When you have serious tax issues, you need someone who knows tax law

Getting ready for a Georgia tax audit

Many people are fearful of the Internal Revenue Service (IRS). Even mentioning those three letters is enough to cause some people anxiety. They say the worst that can happen is to receive notice that there is going to be a tax audit. An audit by the IRS doesn’t necessarily have to be a stressful experience.

Your selection for a tax audit doesn’t necessarily mean the government has flagged your case for a specific reason. In fact, many audits occur through randomized selection. Also, if you have a business partner or connection to an investor or other individual selected for a tax audit, the IRS may want to audit your tax returns as well.

A tax audit can take place via the postal mail or in person

The IRS will notify you by mail if it selects you for a tax audit. In some cases, the entire audit will take place through the mail. If you have a lot of records, you may request an in-person interview. An IRS representative may conduct this interview at your home, place of business, workplace or an IRS office.

The IRS will let you know what information and records to provide for a tax audit.

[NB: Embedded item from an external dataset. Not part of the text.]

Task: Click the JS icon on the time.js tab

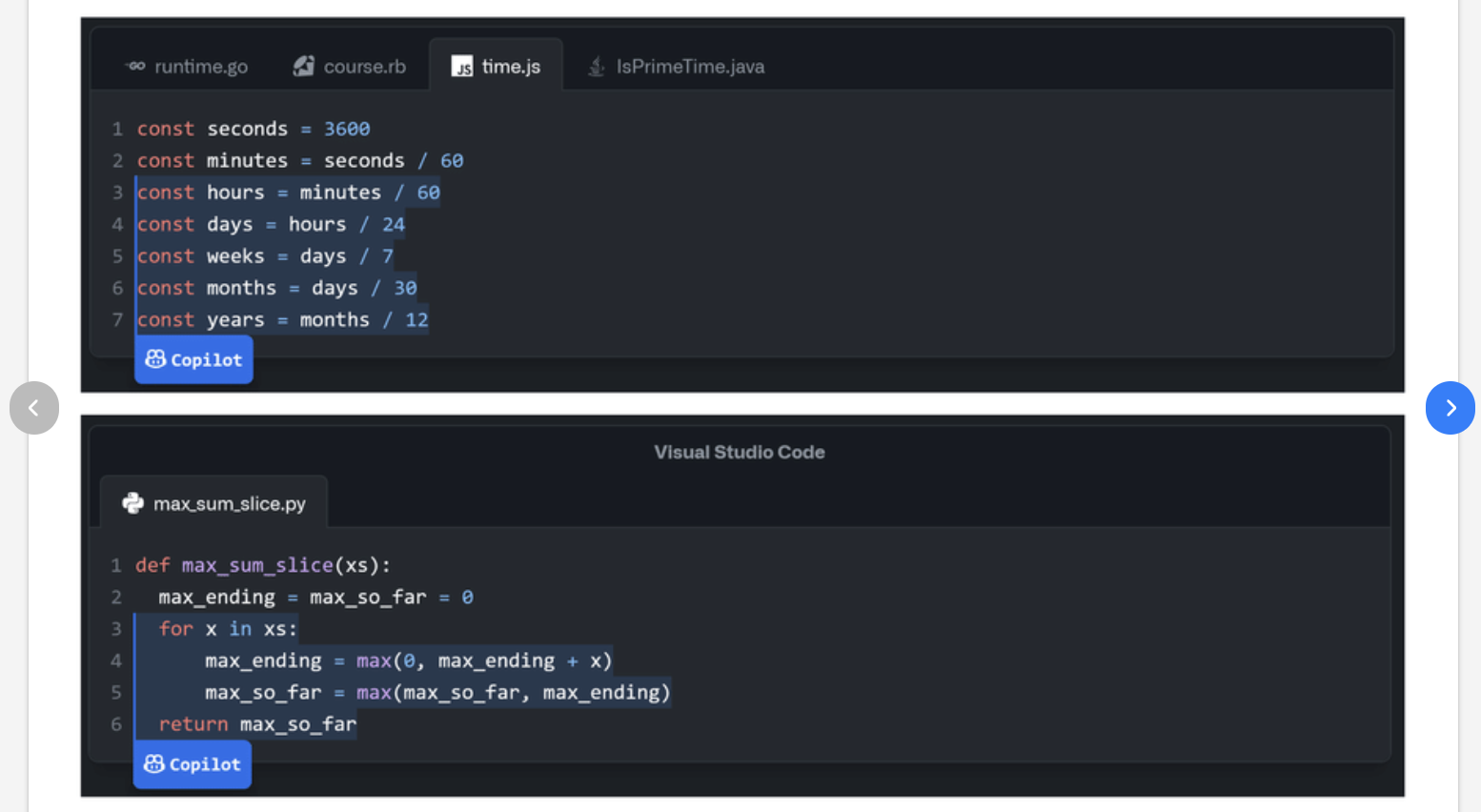Action: pos(464,66)
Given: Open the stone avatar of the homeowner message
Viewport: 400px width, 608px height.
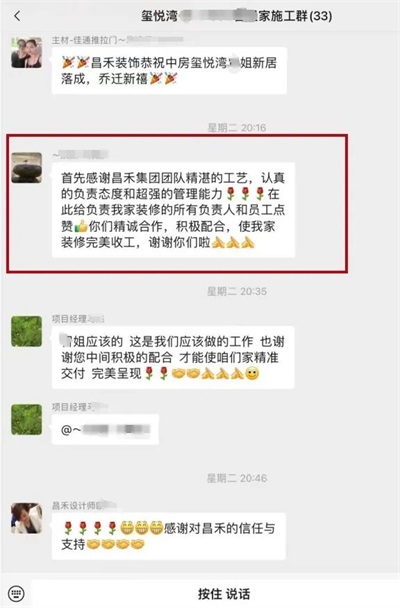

When you file income tax returns, you’re required to keep all relevant documents for the tax year for at least three consecutive years after you submit your returns to the IRS. In some cases, the IRS may want to review tax returns and documents going back more than three years.

Keep organized records and reach out for additional support

If you normally keep organized tax, business and financial records, it should be easier to prepare for an audit. Things can get messy, however, if you do not have the documents or information the IRS is requesting. Try not to panic if you don’t have things like receipts. You may be able to access them through another means, like cancelled checks or bank statements.

Always review the Taxpayers’ Bill of Rights before a tax audit. This is a list of things you’re entitled to as a Georgia taxpayer, including professional and courteous treatment from IRS representatives, as well as explanations regarding why the IRS is asking certain questions and what they plan to do with information you provide. If you’re not sure how to prepare for an audit or have encountered complications during proceedings, it is best to seek experienced legal support.